AiW note: This is one in a series of interviews, carried out by undergraduate students as part of the module “Ethiopian, Eritrean and Somali literatures in global intellectual history,” taught by Dr Sara Marzagora in the Department of Languages, Literatures and Cultures of King’s College London in the 2021-2022 academic year. The interview scripts have been transcribed and first-edited by Nadira Ibrahim, who holds a first-class English degree from King’s College London and is proud to have contributed to the wider scholarly discussion surrounding these important literatures.
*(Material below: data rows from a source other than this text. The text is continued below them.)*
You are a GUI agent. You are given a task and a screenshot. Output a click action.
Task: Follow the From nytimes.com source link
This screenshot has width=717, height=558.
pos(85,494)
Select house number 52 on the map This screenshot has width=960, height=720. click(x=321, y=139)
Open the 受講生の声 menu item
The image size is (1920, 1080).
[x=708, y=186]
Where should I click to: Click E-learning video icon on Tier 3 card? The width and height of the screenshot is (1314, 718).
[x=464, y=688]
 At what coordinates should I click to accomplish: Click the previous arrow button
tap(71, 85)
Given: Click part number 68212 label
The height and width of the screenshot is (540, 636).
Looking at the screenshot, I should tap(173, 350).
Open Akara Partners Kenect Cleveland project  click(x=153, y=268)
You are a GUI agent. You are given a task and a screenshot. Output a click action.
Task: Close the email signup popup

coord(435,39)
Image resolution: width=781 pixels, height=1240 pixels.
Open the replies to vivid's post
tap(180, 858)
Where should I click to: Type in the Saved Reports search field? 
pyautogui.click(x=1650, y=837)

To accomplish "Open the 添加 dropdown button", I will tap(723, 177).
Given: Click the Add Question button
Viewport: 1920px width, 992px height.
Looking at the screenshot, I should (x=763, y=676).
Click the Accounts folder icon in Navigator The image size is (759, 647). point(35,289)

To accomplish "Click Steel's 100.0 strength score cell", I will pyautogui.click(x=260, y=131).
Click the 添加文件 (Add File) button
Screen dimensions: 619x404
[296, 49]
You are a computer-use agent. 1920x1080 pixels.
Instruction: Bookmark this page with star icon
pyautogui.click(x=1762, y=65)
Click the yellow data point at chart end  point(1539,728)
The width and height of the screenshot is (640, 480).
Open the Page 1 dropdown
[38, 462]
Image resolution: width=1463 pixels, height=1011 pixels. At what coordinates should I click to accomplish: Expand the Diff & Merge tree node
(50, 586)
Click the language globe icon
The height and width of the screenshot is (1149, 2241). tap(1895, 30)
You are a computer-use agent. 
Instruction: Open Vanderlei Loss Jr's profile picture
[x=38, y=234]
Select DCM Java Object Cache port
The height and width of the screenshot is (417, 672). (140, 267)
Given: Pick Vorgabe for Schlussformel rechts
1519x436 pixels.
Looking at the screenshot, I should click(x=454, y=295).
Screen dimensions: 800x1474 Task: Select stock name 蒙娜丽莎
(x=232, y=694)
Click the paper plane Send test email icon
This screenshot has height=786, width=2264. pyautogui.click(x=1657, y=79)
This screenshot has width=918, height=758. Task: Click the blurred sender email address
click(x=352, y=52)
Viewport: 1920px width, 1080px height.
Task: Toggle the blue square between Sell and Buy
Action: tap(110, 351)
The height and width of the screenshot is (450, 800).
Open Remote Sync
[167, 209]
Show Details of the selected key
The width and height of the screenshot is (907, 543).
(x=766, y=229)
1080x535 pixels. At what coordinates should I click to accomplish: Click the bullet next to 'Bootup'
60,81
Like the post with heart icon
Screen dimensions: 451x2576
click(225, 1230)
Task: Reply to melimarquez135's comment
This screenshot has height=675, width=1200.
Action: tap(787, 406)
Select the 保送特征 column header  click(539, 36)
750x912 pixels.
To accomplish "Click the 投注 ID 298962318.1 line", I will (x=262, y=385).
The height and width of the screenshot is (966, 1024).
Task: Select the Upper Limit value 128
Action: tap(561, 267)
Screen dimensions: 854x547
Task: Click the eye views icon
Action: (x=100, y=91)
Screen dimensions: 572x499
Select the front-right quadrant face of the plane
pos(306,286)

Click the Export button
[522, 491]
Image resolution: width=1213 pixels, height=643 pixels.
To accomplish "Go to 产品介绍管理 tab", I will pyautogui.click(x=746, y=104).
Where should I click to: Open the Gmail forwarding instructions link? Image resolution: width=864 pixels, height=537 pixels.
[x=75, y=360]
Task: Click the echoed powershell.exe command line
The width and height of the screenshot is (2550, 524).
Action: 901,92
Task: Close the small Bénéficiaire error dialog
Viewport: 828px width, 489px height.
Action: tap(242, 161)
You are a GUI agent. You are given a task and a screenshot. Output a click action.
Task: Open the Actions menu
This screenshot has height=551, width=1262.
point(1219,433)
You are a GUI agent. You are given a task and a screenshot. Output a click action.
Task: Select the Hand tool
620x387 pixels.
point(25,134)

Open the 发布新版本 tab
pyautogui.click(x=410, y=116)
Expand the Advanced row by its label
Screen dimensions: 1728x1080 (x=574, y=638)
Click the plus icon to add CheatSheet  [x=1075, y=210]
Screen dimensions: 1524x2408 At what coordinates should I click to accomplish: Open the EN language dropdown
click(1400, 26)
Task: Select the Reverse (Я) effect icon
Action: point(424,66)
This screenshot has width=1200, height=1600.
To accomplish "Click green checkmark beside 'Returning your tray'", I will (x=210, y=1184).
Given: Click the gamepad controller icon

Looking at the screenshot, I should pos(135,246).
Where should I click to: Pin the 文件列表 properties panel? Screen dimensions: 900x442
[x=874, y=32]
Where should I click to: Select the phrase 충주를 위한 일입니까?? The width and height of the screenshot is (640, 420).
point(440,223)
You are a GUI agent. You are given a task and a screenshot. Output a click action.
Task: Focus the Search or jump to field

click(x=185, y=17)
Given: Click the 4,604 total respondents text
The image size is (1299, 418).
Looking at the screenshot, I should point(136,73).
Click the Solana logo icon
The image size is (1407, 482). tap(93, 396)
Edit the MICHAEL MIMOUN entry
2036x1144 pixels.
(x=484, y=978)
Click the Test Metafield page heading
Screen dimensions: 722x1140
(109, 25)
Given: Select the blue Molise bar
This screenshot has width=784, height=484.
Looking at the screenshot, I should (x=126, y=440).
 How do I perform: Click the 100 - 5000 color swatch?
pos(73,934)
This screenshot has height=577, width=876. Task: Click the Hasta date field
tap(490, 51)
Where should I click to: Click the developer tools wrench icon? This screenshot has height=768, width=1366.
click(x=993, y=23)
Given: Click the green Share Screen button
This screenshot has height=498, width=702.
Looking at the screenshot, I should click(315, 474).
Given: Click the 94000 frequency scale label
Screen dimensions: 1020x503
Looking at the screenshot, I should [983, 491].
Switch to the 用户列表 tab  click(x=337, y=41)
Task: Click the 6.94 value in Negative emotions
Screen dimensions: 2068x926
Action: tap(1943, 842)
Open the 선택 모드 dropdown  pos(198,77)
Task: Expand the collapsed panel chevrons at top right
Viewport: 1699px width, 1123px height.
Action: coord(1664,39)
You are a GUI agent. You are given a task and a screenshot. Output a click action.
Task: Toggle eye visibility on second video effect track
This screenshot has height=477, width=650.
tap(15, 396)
Nadia Nurhussein is Professor in English and Africana Studies at Johns Hopkins University, specialising  in African American literature and culture. She is the author of Black Land: Imperial Ethiopianism and African America (Princeton University Press, 2019) and Rhetorics of Literacy: The Cultivation of American Dialect Poetry (The Ohio State University Press, 2013)​.

 

Kyra, Sophia and Kal studied Professor Nurhussein’s Black Land in combination with Claude McKay’s novel, Amiable with Big Teeth: A Novel of the Love Affair between the Communists and the Poor Black Sheep of Harlem, in their class on Ethiopia and Pan-Africanism at King’s.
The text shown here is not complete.